僕は開発者なので、4兆円という数字を開発費で捉え直してみる。GAFAと呼ばれるアメリカを代表する企業のある年(2018年度)の年間開発費用はアマゾンで3.2兆円、アルファベット(グーグル含む)で2.4兆円、アップルで1.6兆円、フェイスブックで1.1兆円だった。名だたる企業の年間開発費以上の金額を使い込んだわりに、実りの少ないオリンピックだった。削れる経費を少しでも削って、未来の希望の材料になるような開発を、東京オリンピック閉幕後も続くであろう新型コロナウイルス対策に生かすべきだったのではないか。

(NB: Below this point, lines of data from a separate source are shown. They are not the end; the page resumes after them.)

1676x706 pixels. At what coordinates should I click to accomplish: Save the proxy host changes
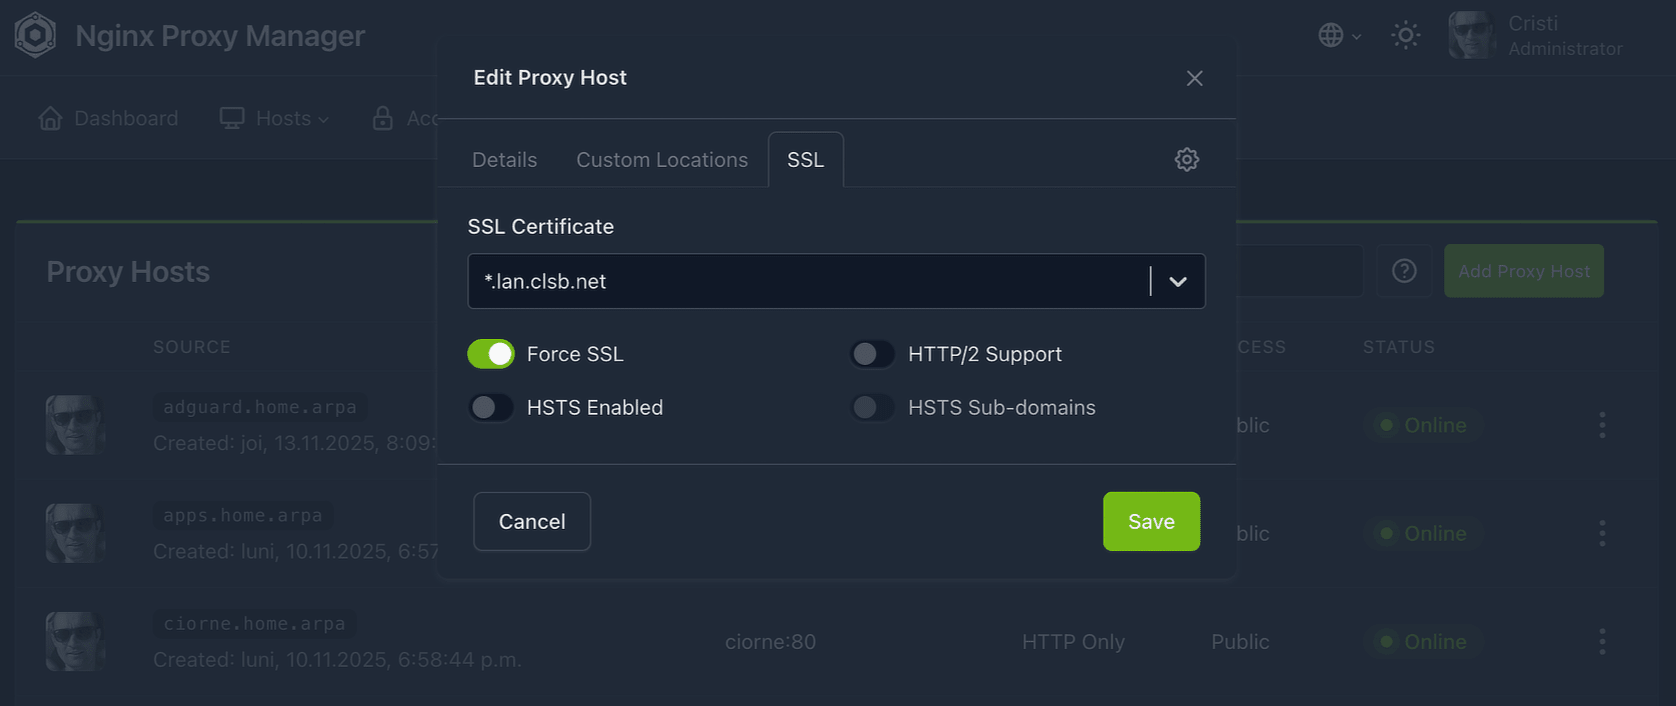(1150, 521)
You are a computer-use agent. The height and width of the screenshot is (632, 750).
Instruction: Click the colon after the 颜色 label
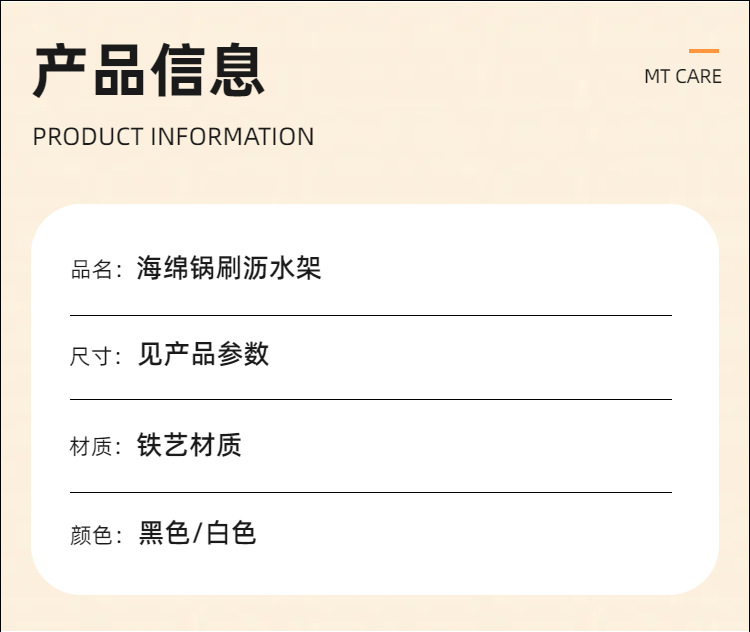119,537
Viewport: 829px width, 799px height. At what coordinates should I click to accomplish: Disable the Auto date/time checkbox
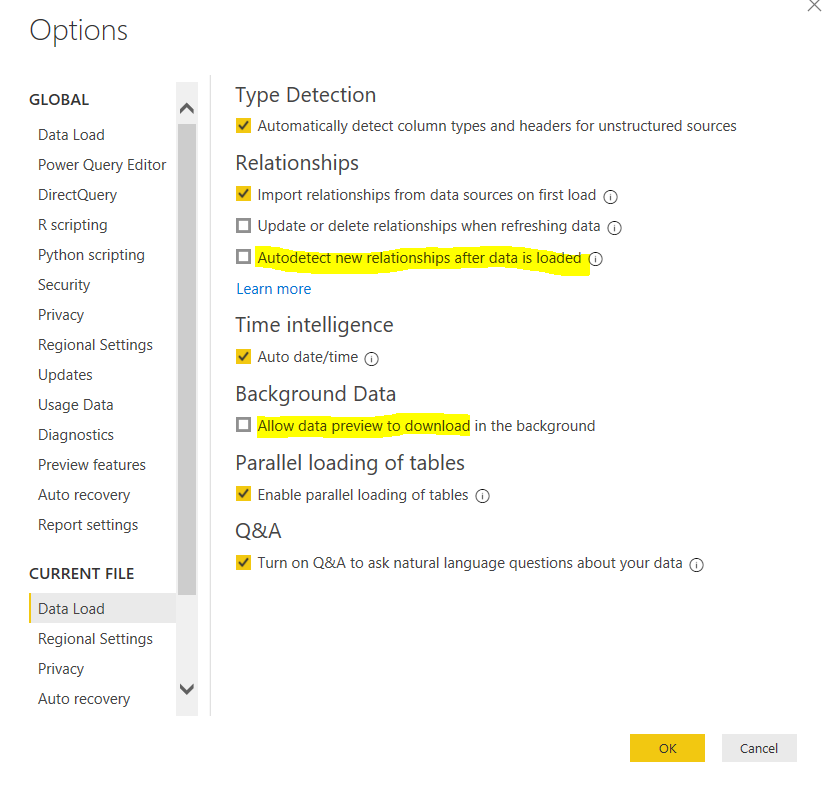[243, 356]
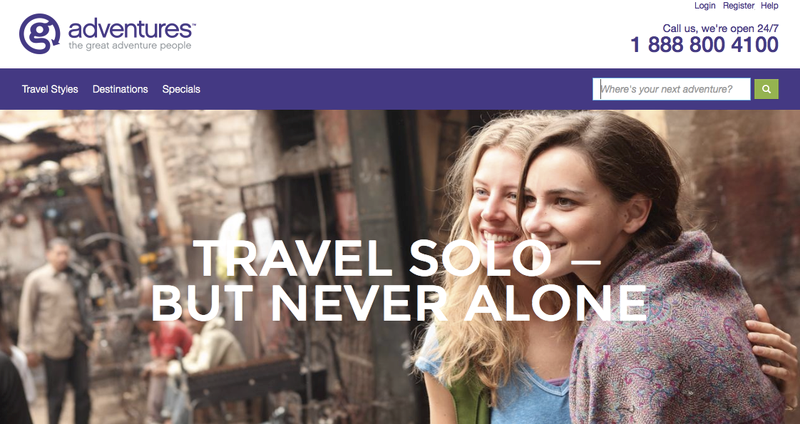
Task: Open the Specials menu item
Action: point(181,89)
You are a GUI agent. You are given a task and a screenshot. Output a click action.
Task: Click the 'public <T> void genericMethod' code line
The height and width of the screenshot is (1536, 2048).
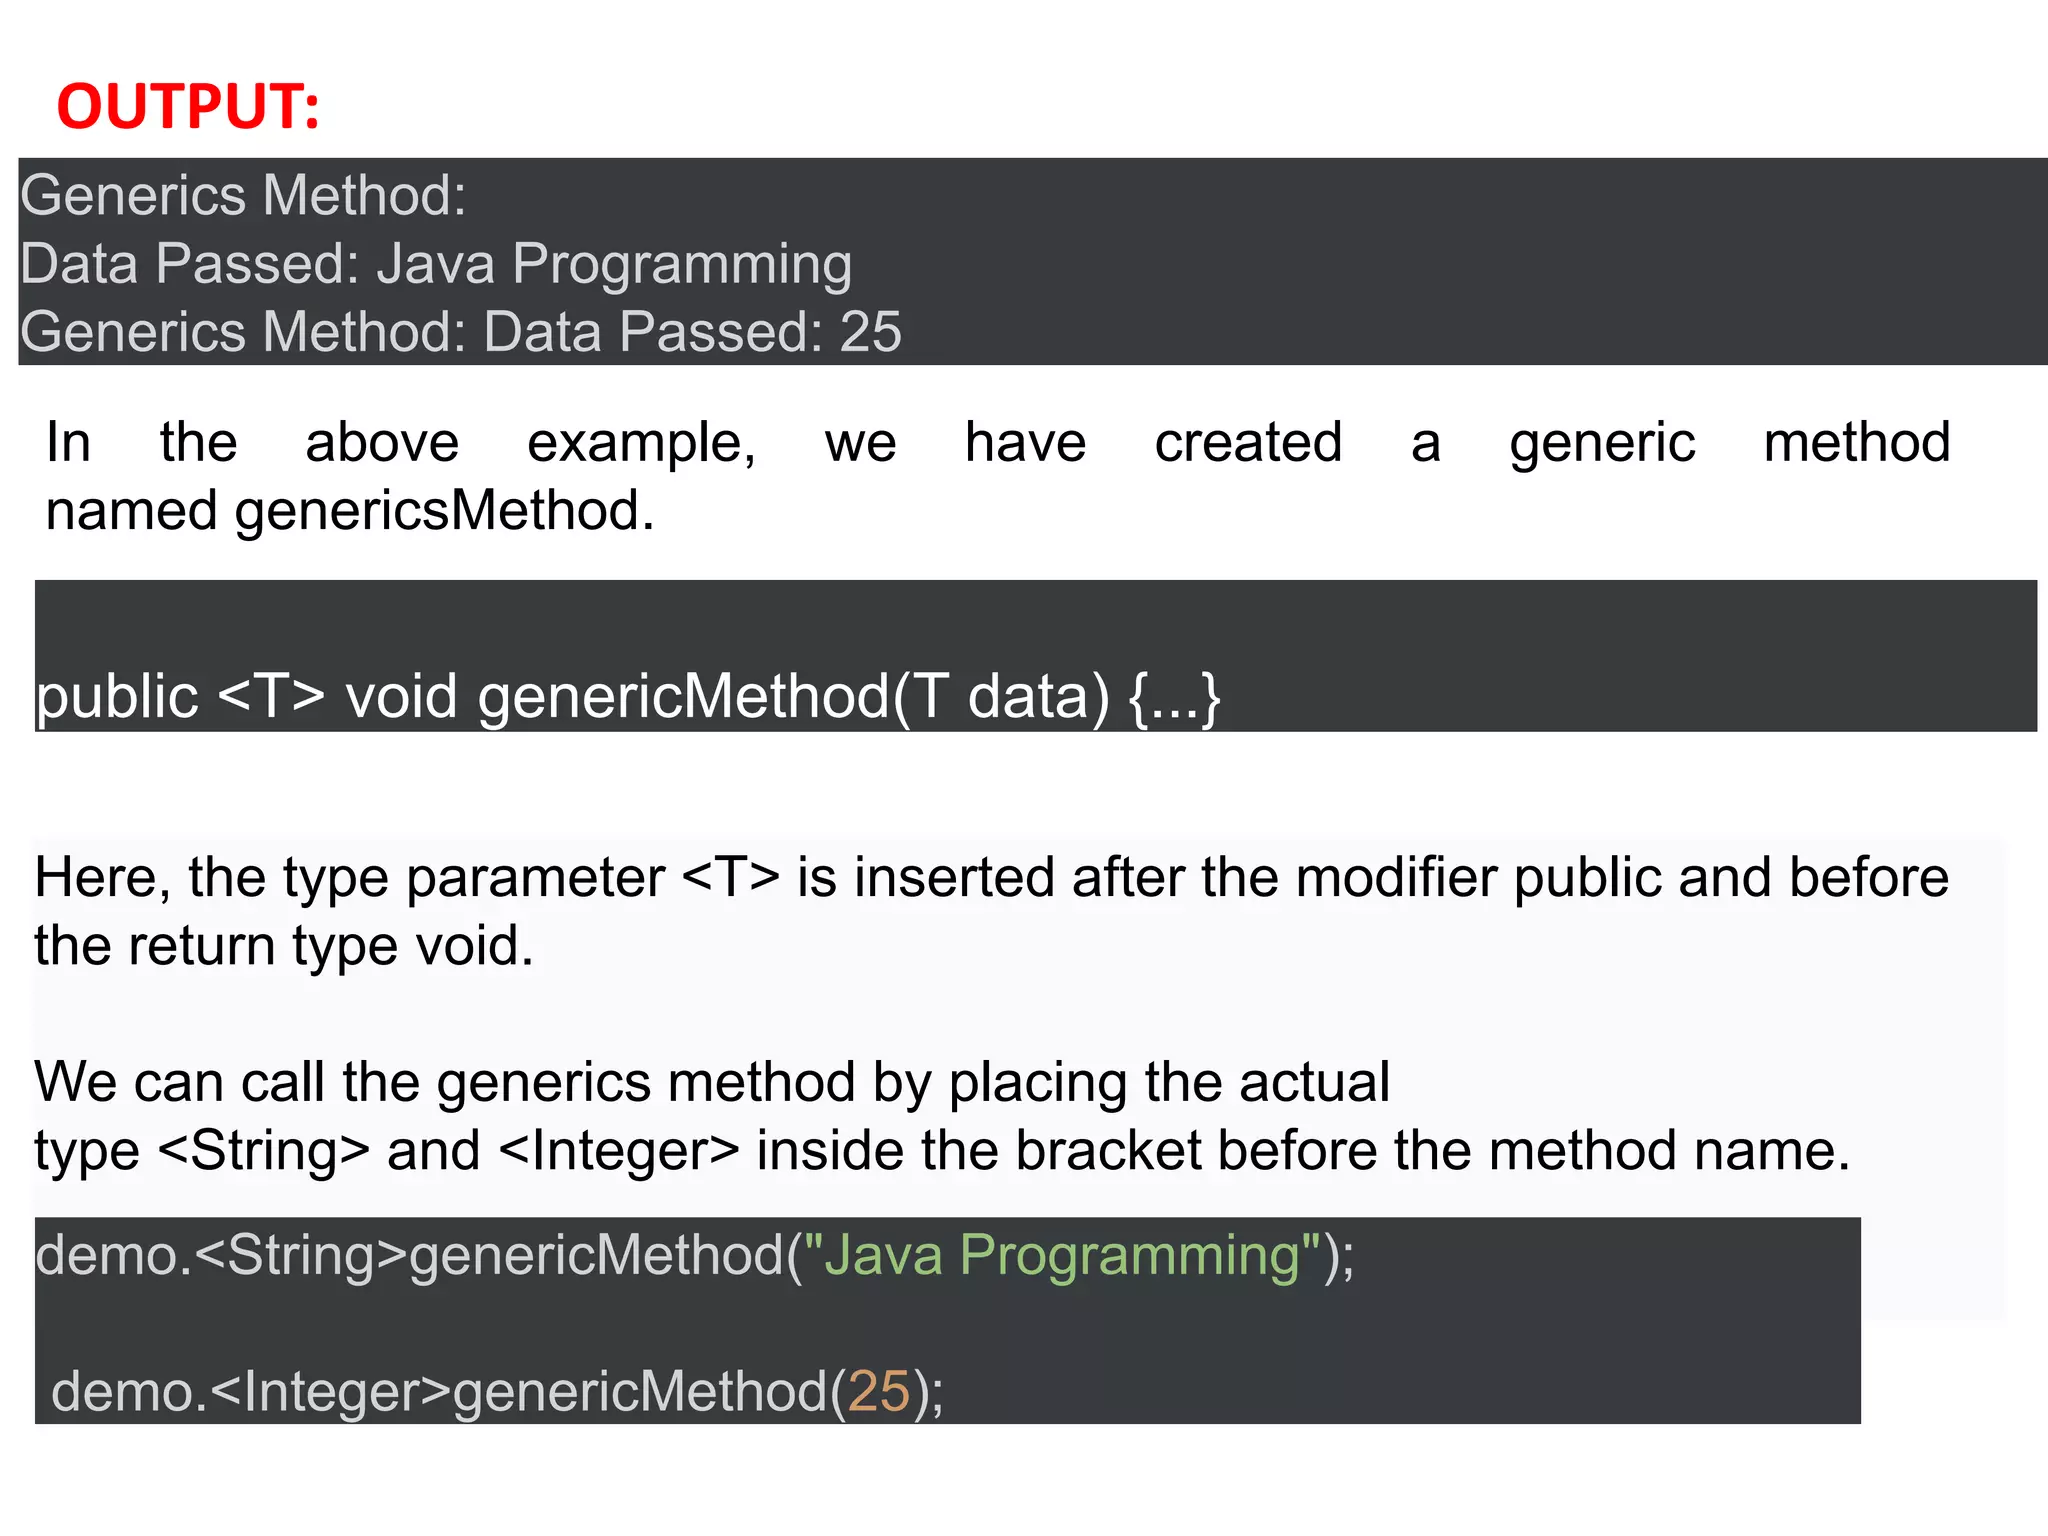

余談のようでやがてつながる話なのだが、オリンピックの取材でアメリカから来たCNNの記者が、日本の自動販売機のクオリティに感動していた。たしかに海外の映画に出てくる自動販売機は、蹴り上げないとジュースが出てこない。私たちはこのクオリティに慣れてしまっているが、ここまで自動販売機が進化している国は確かに少ない。たとえば人工知能と自動販売機の技術をマッシュアップさせるのはどうか。ジュースを選ぶ指で、生体センサーに触れる。生体センサーが拾った体温や血圧、心電図、活動量や睡眠状態、血中酸素飽和度、脳活動状態などの情報を元に、個人にとって最適な飲み物やサプリを簡易診断のうえで提供してくれる。そしてさらに法改正がふたつ進めば、処方薬剤も自動販売機から提供することができる。血液や体液を摂取しなければ解析できなかったような糖尿病予備軍のセンシングも(スクリーン印刷技術によってパッチにセンサを網の目のように整列させて電気浸透抽出による組織間質液を摂取して微弱な電流を流してグルコース値を測定することで)可能となる。このようにひとつひとつの予防医学が進めば、医療逼迫の不安材料がひとつ減る。世界で誇れるような先進技術の基礎が日本からまた立ち上がる。後発となってしまった人工知能開発も、既存技術と組み合わせれば固有の技術として世界でふたたび戦うことができる。触覚や嗅覚や味覚など、日本には独自の研究を続ける開発者が存在する。長い目でみれば、必ずしもワクチン開発だけが新型コロナウイルス対策ではない。緊急対策が必要な問題を解決しつつ未来に役立てる。それこそ本来的なレバレッジ型の政策ではないか。Go To キャンペーンの薄っぺらさも酷かった。誘致すべきは現実の土地ではなく、デジタル世界への誘致だ。その財産となるデータをいち早く整備すべきだし、予算をかけるべきなのだ。

日本経済新聞によると、政府は新型コロナウイルス禍を受けて積み増した2020年度の予算のうち約30兆円を使い残しているらしい。アッピールばかりで現場に届いていないのが実情。お金もアイデアも出し渋りしてる場合ではない。そして何より、政府はお金の使い道を知らない。国民それぞれに生活があり、考えがある。裁量権のある人たちに示しましょう。宝くじの当選確率を拡張するでも、デジタルに特化したフジロックのような音楽フェスを企画するでも、黒部ダムのように国内第4位の水力発電能力を誇りつつ年間100万人が訪れる観光材料にもなるような建造物を企画するでもいい。巨額であっていい。大きく支出した分、大きな収入という名の現実的な夢が見たい。あなたなら4兆円、どう使いますか?